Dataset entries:
+++++
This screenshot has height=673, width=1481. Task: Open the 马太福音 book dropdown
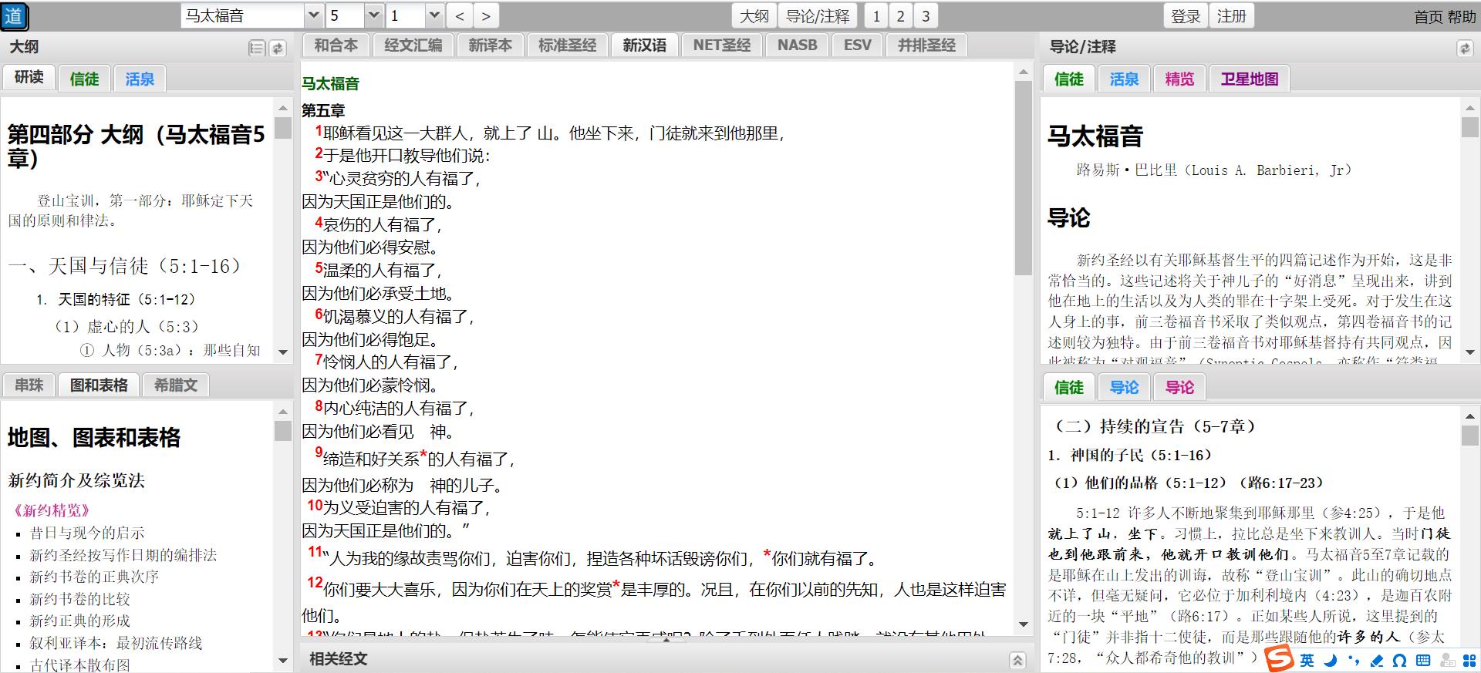[x=313, y=16]
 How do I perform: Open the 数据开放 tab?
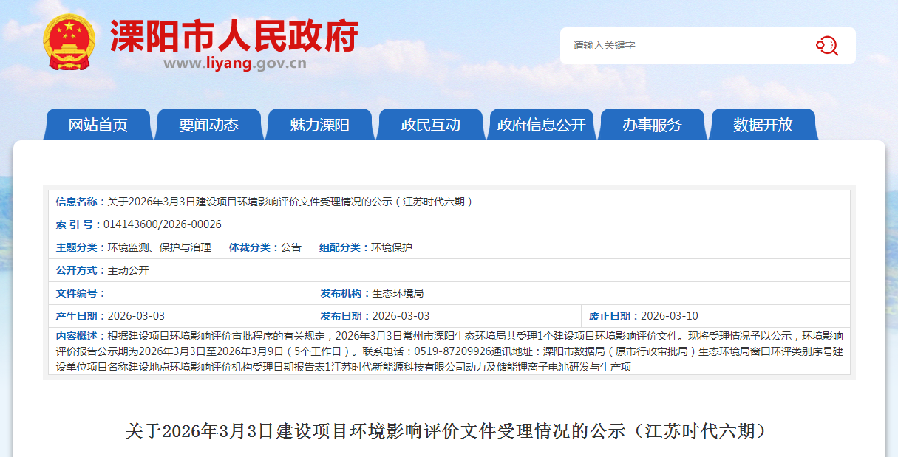763,125
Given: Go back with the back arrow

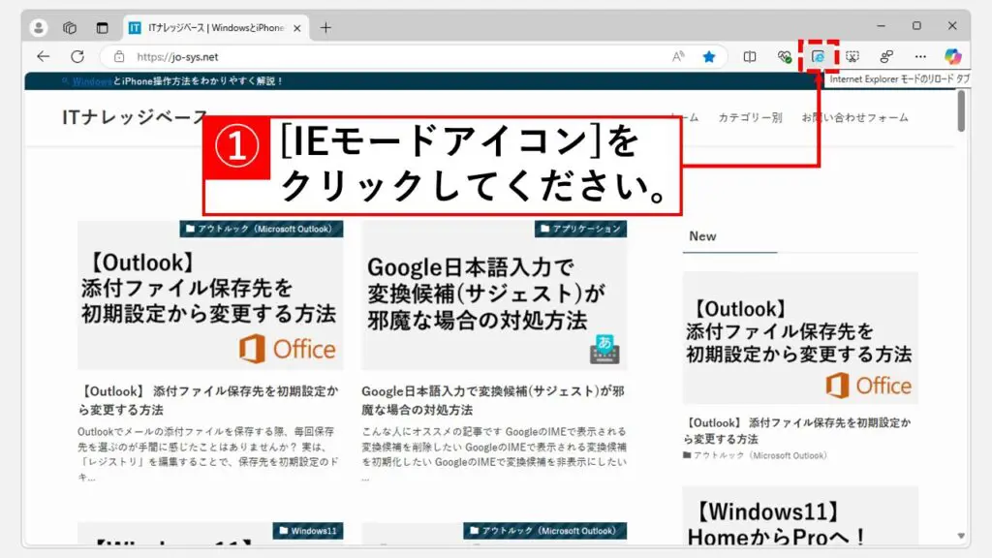Looking at the screenshot, I should coord(43,56).
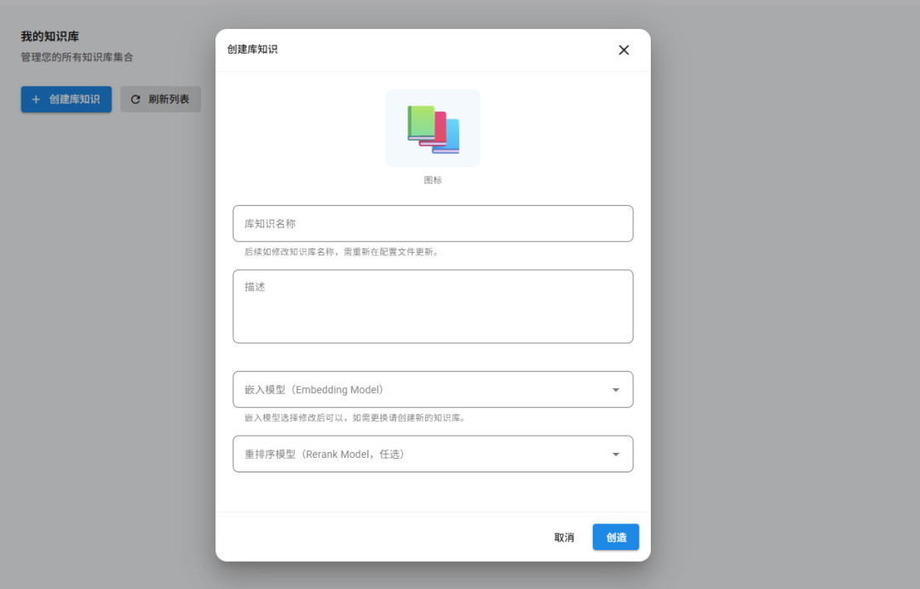Click the blue 创造 button
920x589 pixels.
click(616, 537)
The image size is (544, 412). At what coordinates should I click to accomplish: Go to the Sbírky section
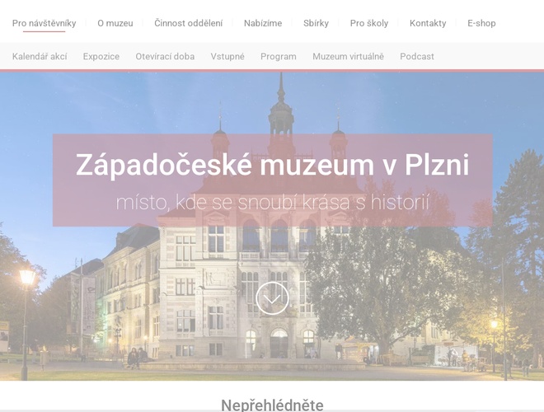(x=316, y=23)
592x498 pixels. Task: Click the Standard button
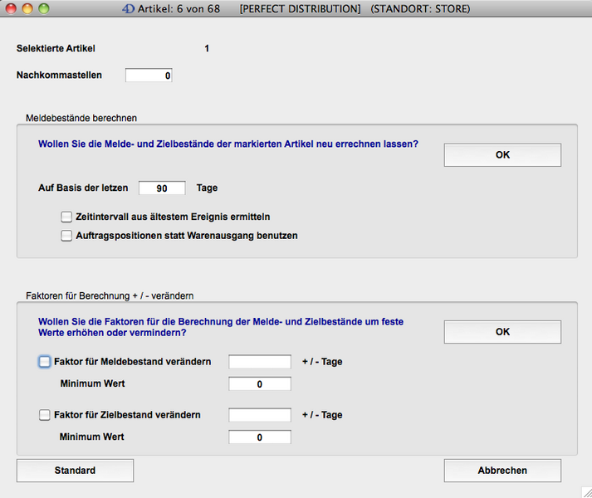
+++++
What the exercise asks: Exactly the lines from the line with "Given: Go back with the back arrow" through the end of the data are to be reproduced, and no picture is to be included.

Response box:
Given: Go back with the back arrow

Looking at the screenshot, I should coord(43,56).
Click the blue 创造 button
920x589 pixels.
click(616, 537)
The image size is (544, 412). At what coordinates should I click to accomplish: Go to the Sbírky section
(x=316, y=23)
592x498 pixels. Task: Click the Standard button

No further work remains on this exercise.